* [TASK OBJECTIVE]: Below are the records; retype them exactly and omit each picture.

* [INFORMATION]:
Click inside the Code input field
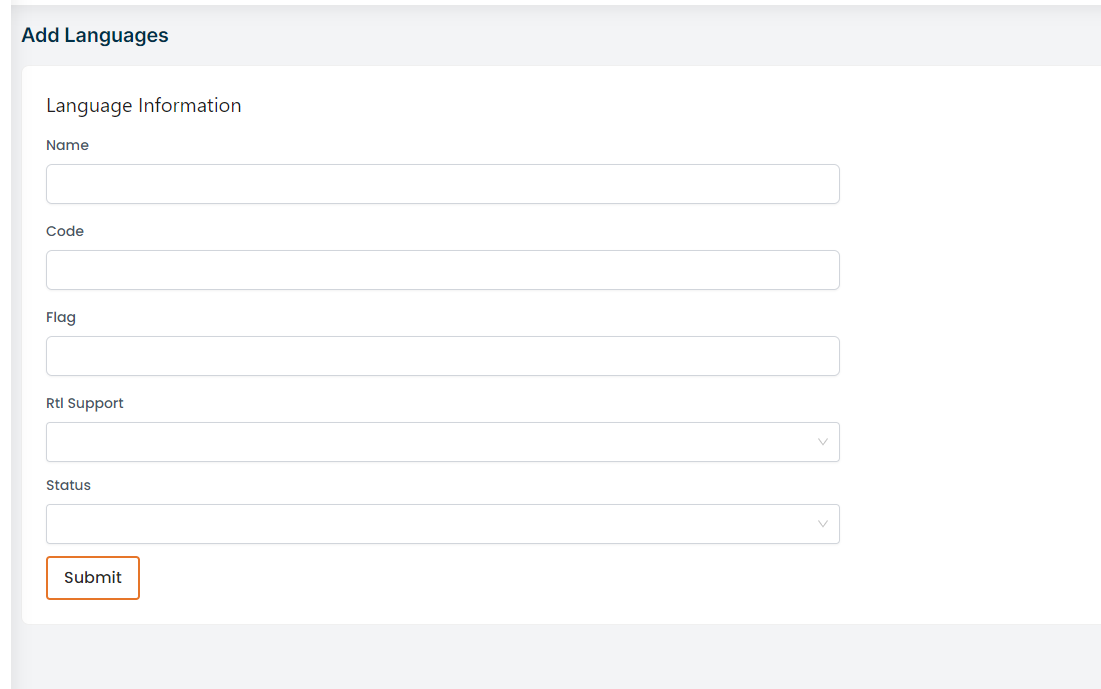 pyautogui.click(x=442, y=270)
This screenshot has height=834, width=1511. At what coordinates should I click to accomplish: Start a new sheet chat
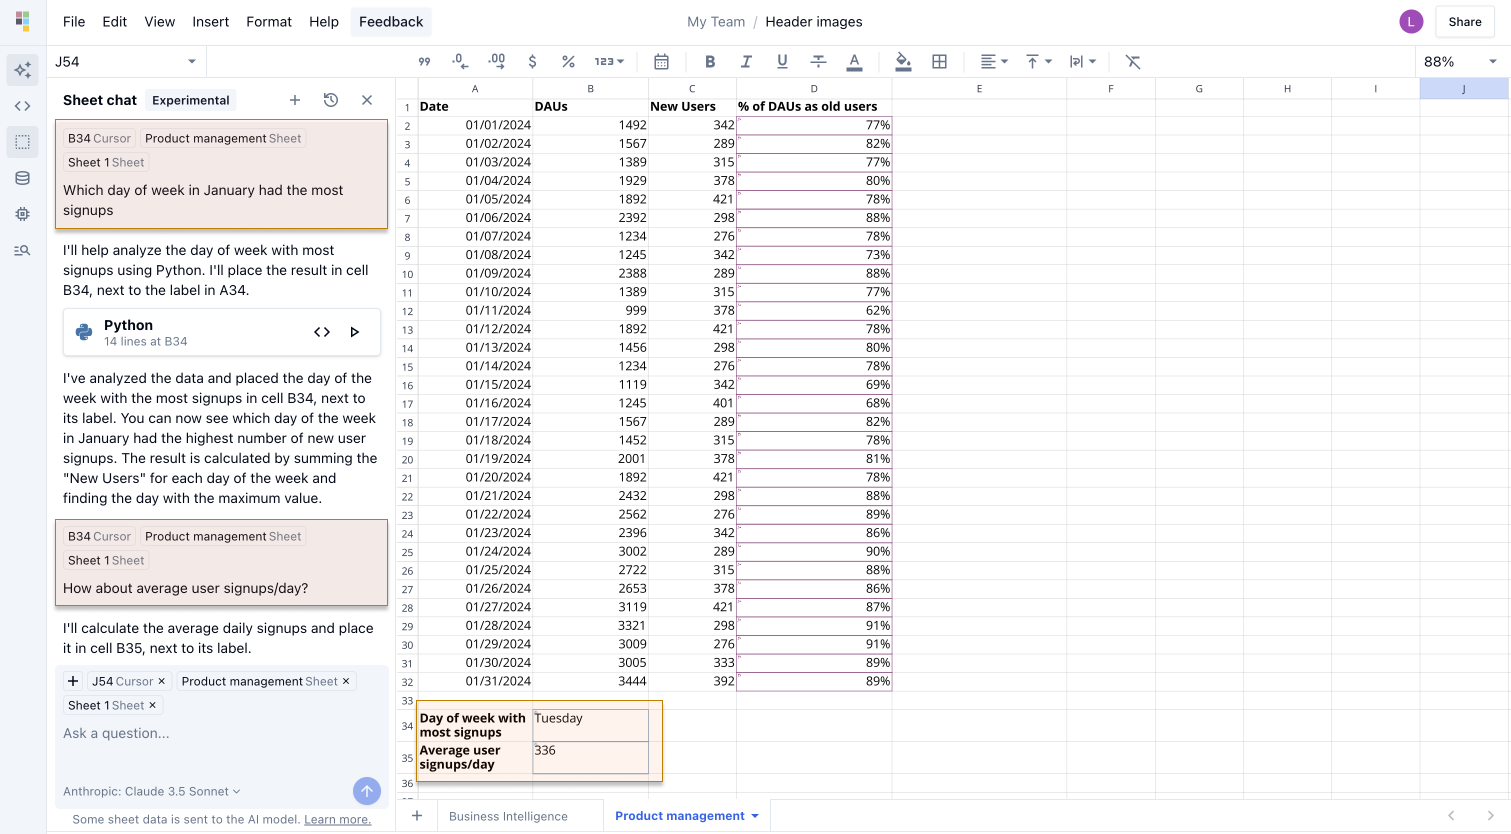pyautogui.click(x=295, y=100)
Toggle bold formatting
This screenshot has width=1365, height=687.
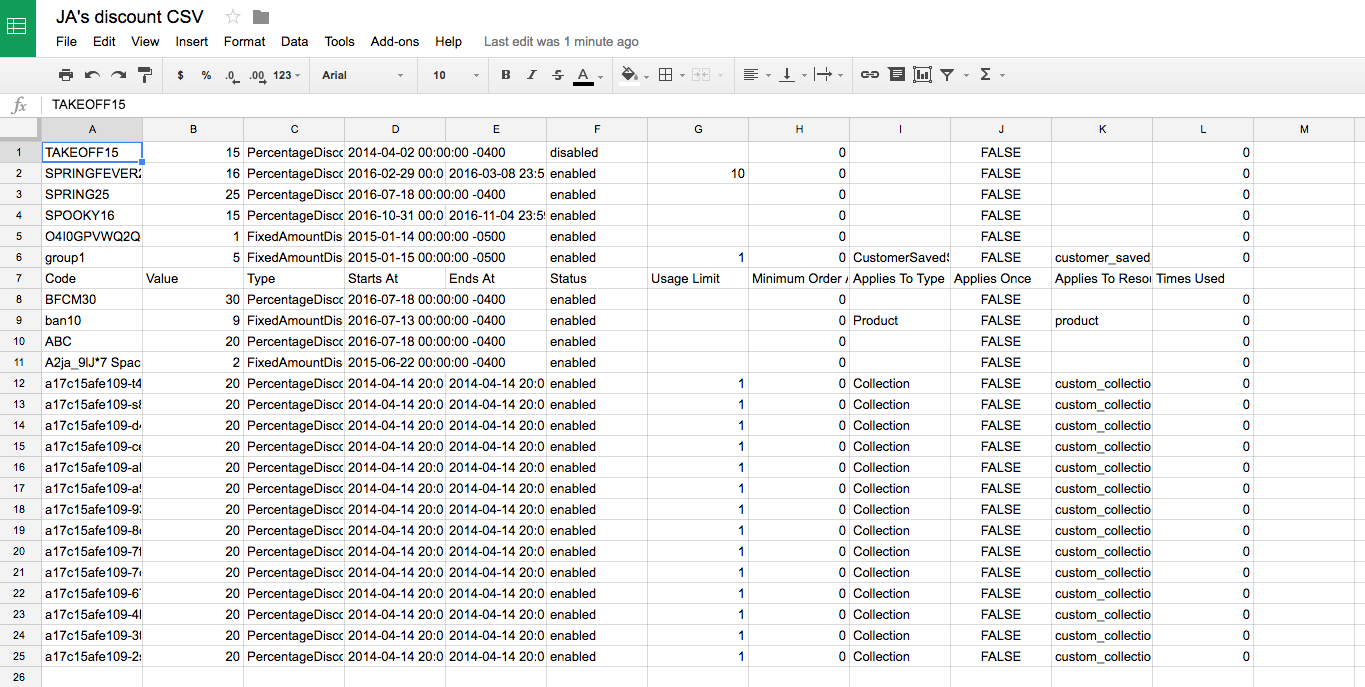coord(506,75)
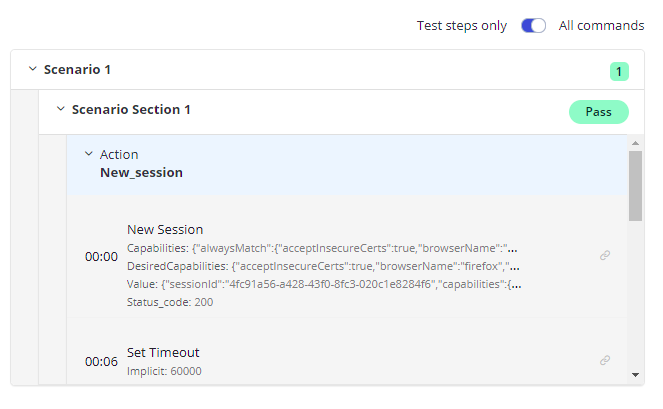Copy link icon for New Session step
The image size is (663, 409).
605,255
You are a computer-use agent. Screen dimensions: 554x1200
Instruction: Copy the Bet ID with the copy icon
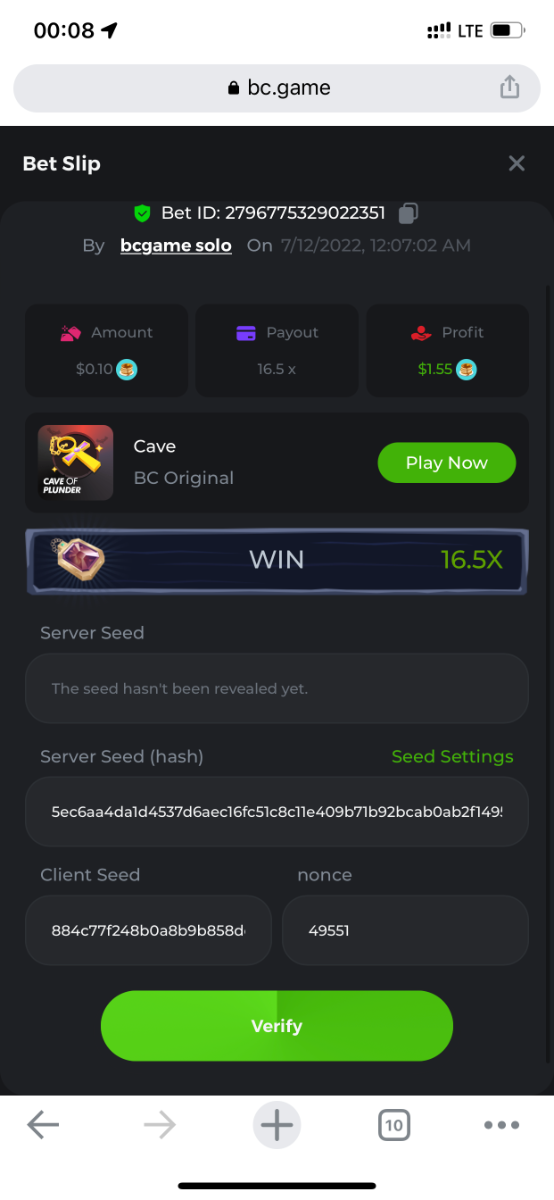(x=408, y=212)
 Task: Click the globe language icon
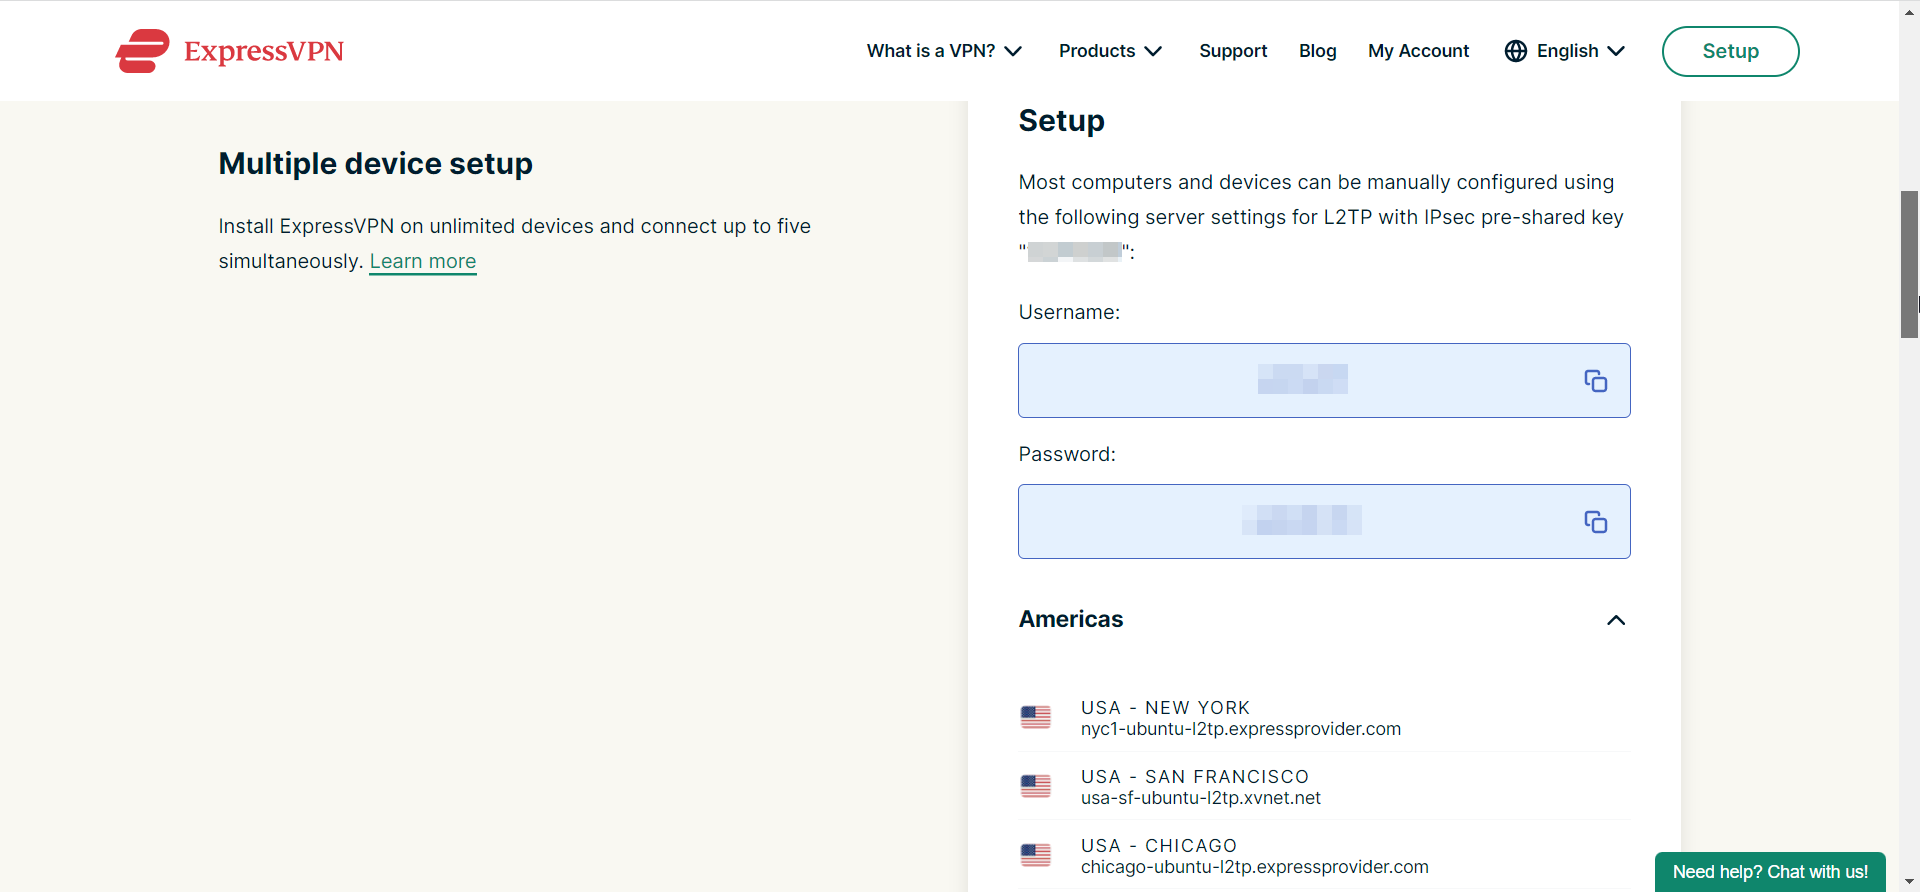click(x=1516, y=51)
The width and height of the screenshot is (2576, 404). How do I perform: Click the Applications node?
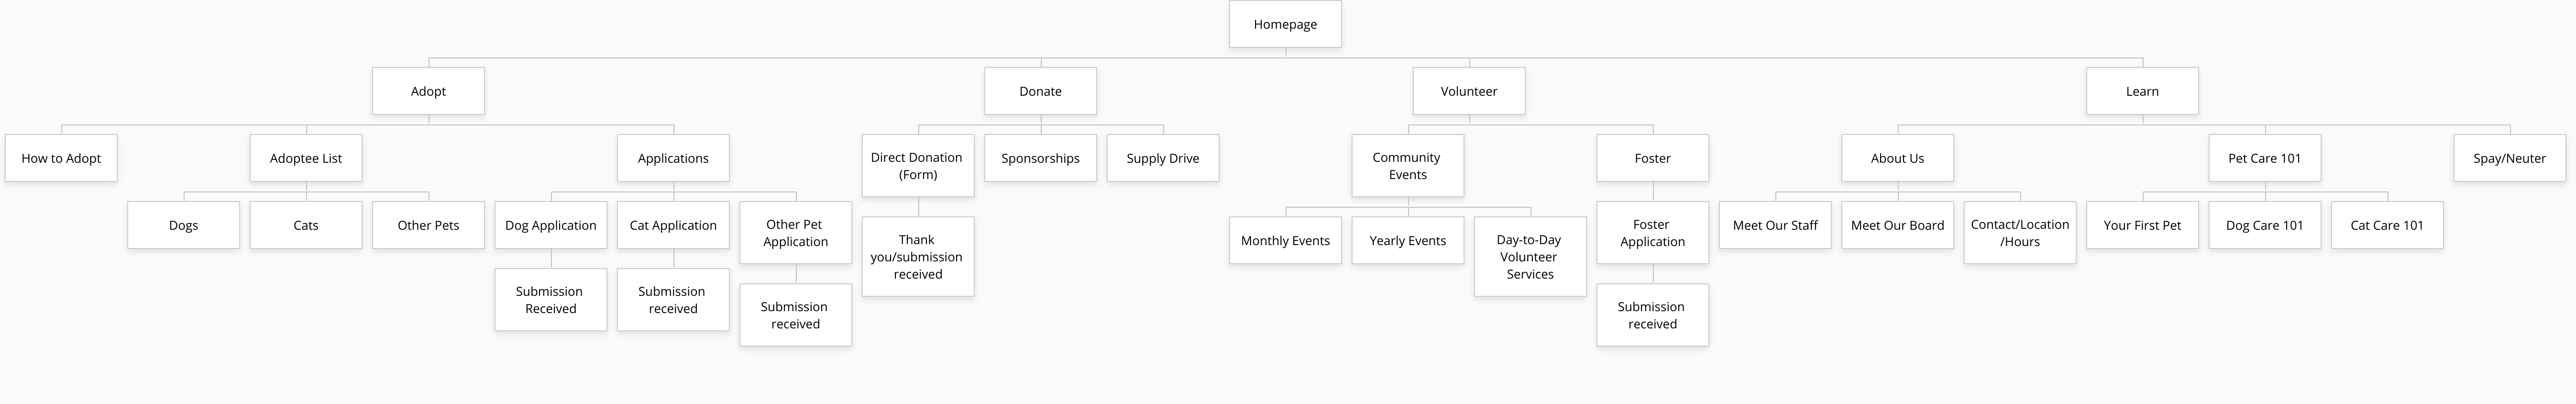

* [EXERCISE OUTPUT]:
Click inside the Code input field
 pyautogui.click(x=442, y=270)
This screenshot has height=834, width=1511. At what coordinates should I click to accomplish: Start a new sheet chat
pyautogui.click(x=295, y=100)
Toggle bold formatting
This screenshot has width=1365, height=687.
coord(506,75)
Copy link icon for New Session step
The image size is (663, 409).
605,255
You are a computer-use agent. Screen dimensions: 554x1200
Instruction: Copy the Bet ID with the copy icon
(x=408, y=212)
 Task: Click the globe language icon
click(x=1516, y=51)
The width and height of the screenshot is (2576, 404). How do I perform: Click the Applications node?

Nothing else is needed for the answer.